> **READING TEXT**:
/---

When your baby begins walking on their own, you begin to notice things about your home that never crossed your mind before. So many obstacles present themselves to your little one that it can quickly become overwhelming. Creating a safe environment for your children to freely roam about in will provide you with invaluable peace of mind. But where do you begin? Perhaps you just moved into a beautiful new custom home and are still getting used to it yourself. The best way to tackle this project is to focus on one room at a time, starting with the one we all probably are quickest to associate with accidents:

Kitchen Hazards

Children are curious. You can safely bet that once they become mobile they’ll discover each and every space they can explore. Safety latches keep kitchen cabinets and drawers closed and the potentially dangerous inside out of your child’s grasp. Latches are also available for securing refrigerators and are usually applied with adhesive tabs so no tools are required.

\---

> **PROBLEM DESCRIPTION**: In the childproofing text, rewrite the part that begins with "Kitchen Hazards" and ends with "tools are required.", swapping "refrigerators" for "dishwashers".

> **GIVEN DATA**:
/---

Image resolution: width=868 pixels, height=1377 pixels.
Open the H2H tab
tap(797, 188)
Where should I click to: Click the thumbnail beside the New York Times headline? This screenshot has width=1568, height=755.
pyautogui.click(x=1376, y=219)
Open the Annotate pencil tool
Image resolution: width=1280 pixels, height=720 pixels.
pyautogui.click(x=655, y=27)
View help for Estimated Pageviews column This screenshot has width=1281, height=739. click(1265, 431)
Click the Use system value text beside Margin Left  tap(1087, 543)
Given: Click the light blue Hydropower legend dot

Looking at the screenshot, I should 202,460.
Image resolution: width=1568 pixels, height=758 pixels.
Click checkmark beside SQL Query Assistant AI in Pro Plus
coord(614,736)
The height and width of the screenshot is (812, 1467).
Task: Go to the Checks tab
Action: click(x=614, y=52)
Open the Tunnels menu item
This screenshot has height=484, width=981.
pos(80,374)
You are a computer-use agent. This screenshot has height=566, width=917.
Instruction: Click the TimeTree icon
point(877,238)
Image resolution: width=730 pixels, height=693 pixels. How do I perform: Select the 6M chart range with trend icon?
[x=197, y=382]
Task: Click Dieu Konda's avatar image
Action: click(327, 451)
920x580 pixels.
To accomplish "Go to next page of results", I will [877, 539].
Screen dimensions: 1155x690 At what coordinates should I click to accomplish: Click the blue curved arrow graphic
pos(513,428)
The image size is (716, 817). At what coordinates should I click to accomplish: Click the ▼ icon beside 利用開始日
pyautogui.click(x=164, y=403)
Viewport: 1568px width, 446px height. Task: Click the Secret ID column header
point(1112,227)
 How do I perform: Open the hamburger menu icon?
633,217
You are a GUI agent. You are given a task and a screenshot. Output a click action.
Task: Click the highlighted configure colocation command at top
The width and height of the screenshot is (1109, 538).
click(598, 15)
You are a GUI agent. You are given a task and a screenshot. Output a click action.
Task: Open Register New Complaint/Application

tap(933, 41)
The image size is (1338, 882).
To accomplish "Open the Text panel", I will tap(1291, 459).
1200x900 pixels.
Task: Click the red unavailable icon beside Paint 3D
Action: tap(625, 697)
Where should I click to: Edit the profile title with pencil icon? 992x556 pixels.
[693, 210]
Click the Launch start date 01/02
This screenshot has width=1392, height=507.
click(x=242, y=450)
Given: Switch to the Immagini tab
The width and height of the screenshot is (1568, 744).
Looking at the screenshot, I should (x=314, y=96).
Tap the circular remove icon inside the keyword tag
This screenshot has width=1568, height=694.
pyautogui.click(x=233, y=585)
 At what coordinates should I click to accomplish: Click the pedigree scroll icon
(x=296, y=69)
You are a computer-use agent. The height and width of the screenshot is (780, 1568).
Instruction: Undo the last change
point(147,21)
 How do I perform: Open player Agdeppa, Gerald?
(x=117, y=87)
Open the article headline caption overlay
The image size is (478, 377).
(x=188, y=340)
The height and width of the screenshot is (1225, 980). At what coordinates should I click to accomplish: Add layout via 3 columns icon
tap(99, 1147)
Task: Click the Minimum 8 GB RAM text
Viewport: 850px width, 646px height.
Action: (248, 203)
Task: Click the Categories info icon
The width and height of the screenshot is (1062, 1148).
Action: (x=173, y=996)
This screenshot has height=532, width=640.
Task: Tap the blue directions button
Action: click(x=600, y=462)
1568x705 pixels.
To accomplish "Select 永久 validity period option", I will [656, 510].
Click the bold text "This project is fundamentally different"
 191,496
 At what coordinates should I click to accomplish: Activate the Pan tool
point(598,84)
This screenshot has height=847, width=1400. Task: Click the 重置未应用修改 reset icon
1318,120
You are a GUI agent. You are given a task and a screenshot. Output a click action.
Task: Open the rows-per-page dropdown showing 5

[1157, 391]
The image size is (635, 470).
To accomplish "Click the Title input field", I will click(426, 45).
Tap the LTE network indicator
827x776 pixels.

\---

> **SOLUTION TO THE EXERCISE**:
Kitchen Hazards

Children are curious. You can safely bet that once they become mobile they’ll discover each and every space they can explore. Safety latches keep kitchen cabinets and drawers closed and the potentially dangerous inside out of your child’s grasp. Latches are also available for securing dishwashers and are usually applied with adhesive tabs so no tools are required.